| Supplied passage |
# # # # #

This Week In History, July 8


by Dianne Hermann 

“The farther back you can look, the farther forward you are likely to see.”

– Winston Churchill           


Week of July 8-14, 2013


July 8

1776 – Col. John Nixon gives the first public reading of Declaration of Independence. (It is read aloud at the State House in Philadelphia).

1932 – The lowest close of Dow Jones Industrial Average during the Depression (41.22). The all time record high close is on May 28, 2013 (15,409.39)

1948 – The Milton Berle Show (“Texaco Star Theater”) premieres on NBC TV. The show runs under various names on various TV networks until 1956. Berle dies in 2002.

1950 – Gen. Douglas MacArthur becomes commander-in-chief of UN forces in Korea by order of President Truman. MacArthur is relieved of his command by Truman in April of 1951. MacArthur later tells Congress, “Old soldiers never die; they just fade away.”


July 9

1868 – The 14th Amendment to the Constitution was ratified, granting citizenship to “all persons born or naturalized in the United States,” which included former slaves recently freed. In addition, it forbids states from denying any person “life, liberty or property, without due process of law.”

1956 – Dick Clark’s makes his first appearance as host of “American Bandstand.” The show runs until 1989. Dick Clark dies in 2012 at age 82.

1973 – Secretariat becomes first Triple Crown winner in 25 years by winning horse racing’s Belmont Stakes. (The previous winner is Citation – see July 14, 1951.) Secretariat is inducted into the National Museum of Racing Hall of Fame in 1974. He is euthanized in 1989 at age 19 because of Laminitis, a painful inflammation of the sensitive tissue beneath the hoof wall.


July 10

1913 – The highest temperature ever recorded in the U.S. is 134° F in Death Valley, CA. (100 years ago today.)

# # # # #

| Study material |
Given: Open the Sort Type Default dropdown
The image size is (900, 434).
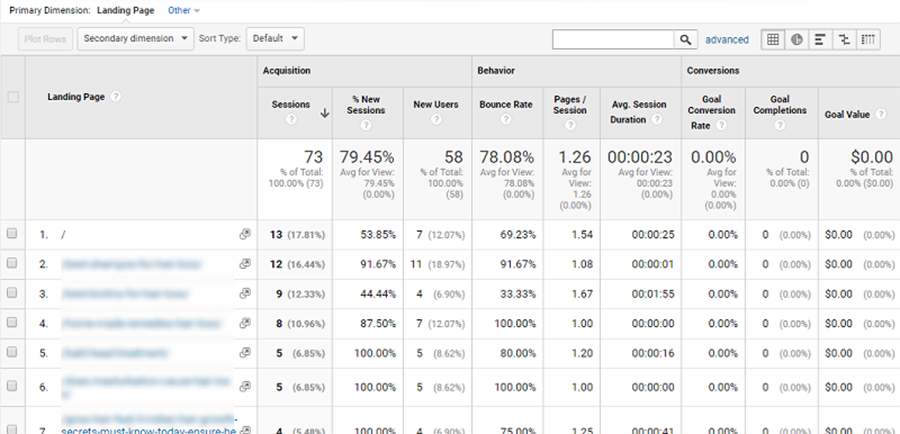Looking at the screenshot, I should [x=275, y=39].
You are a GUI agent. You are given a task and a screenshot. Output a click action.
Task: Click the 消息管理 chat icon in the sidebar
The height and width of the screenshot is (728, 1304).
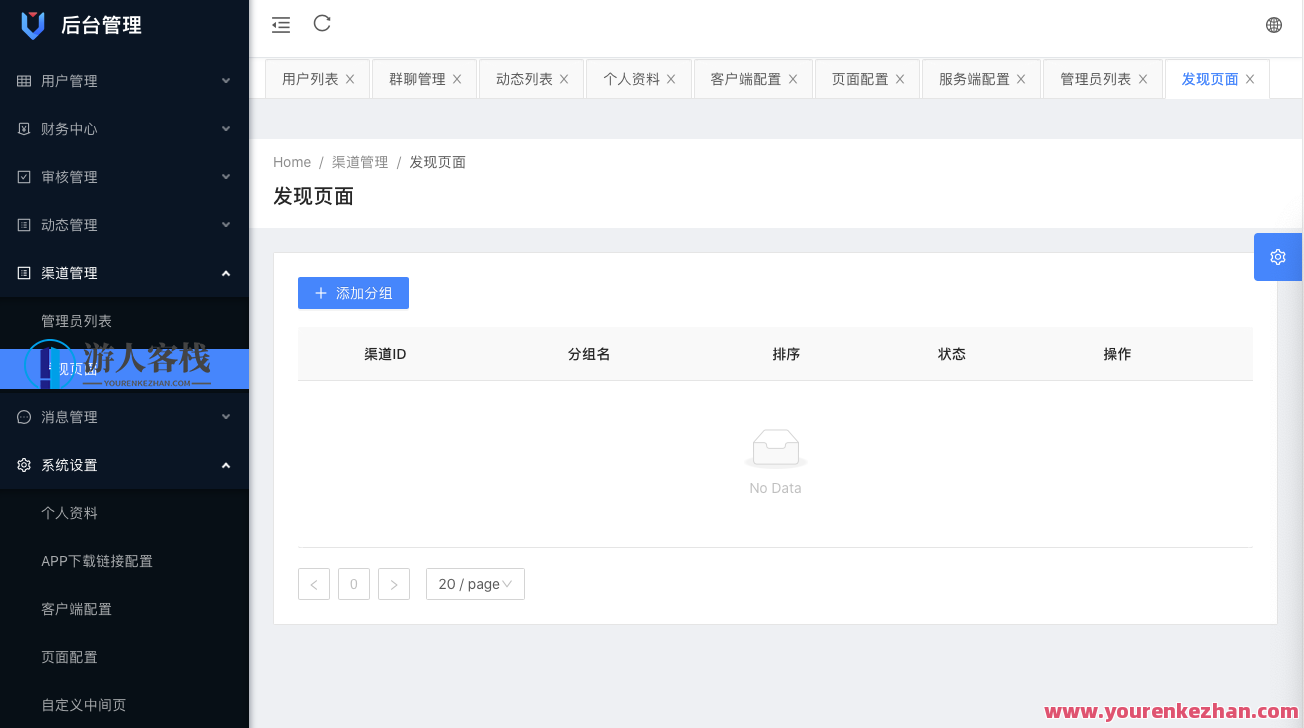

# # # # #

| Task |
Copy everything in the This Week in History text above from "1950 – Gen." down to "2012 at age 82.", without changing a character.

| Output below |
1950 – Gen. Douglas MacArthur becomes commander-in-chief of UN forces in Korea by order of President Truman. MacArthur is relieved of his command by Truman in April of 1951. MacArthur later tells Congress, “Old soldiers never die; they just fade away.”


July 9

1868 – The 14th Amendment to the Constitution was ratified, granting citizenship to “all persons born or naturalized in the United States,” which included former slaves recently freed. In addition, it forbids states from denying any person “life, liberty or property, without due process of law.”

1956 – Dick Clark’s makes his first appearance as host of “American Bandstand.” The show runs until 1989. Dick Clark dies in 2012 at age 82.